Ill. 1 : Reproduction d’un sifflet de 1600 trouvé à Lund (Scanie), Cecilia Bynke, vers 1980.
Coll. particulière. © Pierre Catanès

La collection du MuCEM ne comporte que deux sifflets provenant de Suède. Le premier vient d’une collection donnée au MNATP par l’héritière d’un collectionneur de sifflets en 1956 (coll. 1956.126) L’autre a été acheté par le musée de l’Homme en 1951 (coll. DMH1951.77).

Tout deux représentent bien les deux principaux types de la production suédoise : les oiseaux stylisés réalisés au tour, et les oiseaux de forme réaliste moulés.

Histoire

Les sifflets en terre (lergök, de lera, « argile » et gök, « coucou ») sont connus en Suède depuis le xvie siècle, mais il s’agissait surtout de modèles à eau en forme de chouette venus d’Allemagne1 (ill. 1).

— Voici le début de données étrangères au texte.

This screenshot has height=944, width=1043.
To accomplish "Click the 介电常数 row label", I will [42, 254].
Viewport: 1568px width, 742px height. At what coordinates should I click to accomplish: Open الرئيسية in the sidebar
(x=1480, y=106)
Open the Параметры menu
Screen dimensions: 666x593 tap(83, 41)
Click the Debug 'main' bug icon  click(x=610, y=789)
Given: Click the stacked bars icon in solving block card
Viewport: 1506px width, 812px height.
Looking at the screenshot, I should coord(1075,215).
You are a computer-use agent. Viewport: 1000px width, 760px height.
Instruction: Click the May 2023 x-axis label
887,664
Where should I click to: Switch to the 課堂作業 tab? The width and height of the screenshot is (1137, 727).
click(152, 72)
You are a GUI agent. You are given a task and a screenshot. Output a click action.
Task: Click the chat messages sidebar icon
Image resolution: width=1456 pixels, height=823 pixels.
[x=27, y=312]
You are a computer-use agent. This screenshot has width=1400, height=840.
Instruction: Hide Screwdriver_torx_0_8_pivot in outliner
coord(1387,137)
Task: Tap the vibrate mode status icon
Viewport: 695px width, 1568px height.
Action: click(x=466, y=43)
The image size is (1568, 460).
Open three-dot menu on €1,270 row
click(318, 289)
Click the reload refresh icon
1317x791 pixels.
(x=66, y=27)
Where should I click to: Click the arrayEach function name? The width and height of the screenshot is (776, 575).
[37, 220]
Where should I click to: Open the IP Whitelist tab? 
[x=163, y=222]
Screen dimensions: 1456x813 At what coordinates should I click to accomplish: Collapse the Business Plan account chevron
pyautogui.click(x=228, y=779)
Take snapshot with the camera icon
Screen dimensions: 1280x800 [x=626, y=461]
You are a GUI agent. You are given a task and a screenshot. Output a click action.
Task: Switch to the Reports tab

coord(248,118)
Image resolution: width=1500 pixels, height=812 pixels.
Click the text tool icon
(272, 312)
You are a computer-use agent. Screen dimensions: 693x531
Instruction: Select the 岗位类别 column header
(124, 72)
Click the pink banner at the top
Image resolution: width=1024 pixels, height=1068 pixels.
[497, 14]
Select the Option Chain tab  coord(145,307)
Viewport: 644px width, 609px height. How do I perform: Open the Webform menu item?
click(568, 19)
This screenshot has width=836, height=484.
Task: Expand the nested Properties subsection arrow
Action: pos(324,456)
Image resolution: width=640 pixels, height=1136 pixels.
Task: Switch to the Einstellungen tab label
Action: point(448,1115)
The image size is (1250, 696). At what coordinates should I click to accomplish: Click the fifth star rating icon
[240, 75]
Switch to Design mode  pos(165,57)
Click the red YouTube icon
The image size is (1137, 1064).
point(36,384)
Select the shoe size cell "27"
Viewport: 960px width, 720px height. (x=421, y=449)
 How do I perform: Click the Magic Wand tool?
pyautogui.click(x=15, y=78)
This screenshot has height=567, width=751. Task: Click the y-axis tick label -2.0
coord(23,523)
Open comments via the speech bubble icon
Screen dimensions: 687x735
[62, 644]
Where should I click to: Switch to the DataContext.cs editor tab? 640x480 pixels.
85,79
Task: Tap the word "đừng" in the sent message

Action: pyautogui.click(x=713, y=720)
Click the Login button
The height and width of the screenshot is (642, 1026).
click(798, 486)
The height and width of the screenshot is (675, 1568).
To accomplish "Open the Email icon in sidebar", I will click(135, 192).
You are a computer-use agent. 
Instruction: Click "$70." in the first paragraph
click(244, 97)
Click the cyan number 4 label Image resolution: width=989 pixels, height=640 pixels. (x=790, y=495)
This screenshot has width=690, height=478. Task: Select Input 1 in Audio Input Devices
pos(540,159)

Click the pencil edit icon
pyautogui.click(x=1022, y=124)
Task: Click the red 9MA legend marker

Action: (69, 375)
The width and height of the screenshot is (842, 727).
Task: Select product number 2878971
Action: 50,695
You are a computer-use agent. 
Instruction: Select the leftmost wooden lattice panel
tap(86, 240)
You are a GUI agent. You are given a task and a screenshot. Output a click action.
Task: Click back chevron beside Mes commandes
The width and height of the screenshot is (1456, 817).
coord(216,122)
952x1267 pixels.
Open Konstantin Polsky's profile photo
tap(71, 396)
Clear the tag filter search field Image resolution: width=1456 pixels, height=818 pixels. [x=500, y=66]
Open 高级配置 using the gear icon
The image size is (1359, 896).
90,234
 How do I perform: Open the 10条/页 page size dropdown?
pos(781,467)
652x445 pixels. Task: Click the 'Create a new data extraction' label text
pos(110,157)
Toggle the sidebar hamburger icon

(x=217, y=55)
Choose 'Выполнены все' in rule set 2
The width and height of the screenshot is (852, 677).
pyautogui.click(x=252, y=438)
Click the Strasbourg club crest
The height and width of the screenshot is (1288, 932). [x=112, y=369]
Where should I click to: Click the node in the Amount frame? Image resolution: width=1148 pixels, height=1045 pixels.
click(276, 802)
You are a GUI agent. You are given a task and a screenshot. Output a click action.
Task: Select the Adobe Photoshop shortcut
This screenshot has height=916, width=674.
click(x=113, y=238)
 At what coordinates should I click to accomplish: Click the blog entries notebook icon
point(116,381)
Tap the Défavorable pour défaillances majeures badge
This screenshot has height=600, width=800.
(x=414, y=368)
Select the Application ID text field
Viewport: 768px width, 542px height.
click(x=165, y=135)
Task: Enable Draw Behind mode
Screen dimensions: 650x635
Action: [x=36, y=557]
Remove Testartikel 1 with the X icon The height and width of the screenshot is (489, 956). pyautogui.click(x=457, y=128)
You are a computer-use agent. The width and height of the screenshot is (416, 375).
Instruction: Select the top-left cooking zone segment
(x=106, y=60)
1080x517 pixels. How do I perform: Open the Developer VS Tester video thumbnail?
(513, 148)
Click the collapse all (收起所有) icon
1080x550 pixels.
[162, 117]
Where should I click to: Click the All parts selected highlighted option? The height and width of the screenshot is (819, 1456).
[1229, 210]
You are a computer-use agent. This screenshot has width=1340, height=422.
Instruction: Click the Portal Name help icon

Un sifflet trouvé en 2005 dans une épave coulée en 1676 et conservé au Kalmar läns museum, dans la province historique du Småland, témoigne de la production ultérieure suédoise. Il s’agit d’un vattengök (de vatten, « eau » et gök, « coucou ») en forme de poule dont la tête est réaliste, alors que les sifflets du début du xxe siècle ont souvent une tête juste esquissée. Le sifflet est en terre non vernissée, juste décorée de traits d’engobe. D’autres sifflets de cette époque possèdent déjà une tête simplement formée en étirant l’argile d’une extrémité comme pour la production moderne.

Cet aspect très épuré des lergökar (pluriel de lergök) a été conservé jusqu’à nos jours, où cette fabrication demeure très vivante même si les jeunes céramistes introduisent de la fantaisie à côté des modèles traditionnels.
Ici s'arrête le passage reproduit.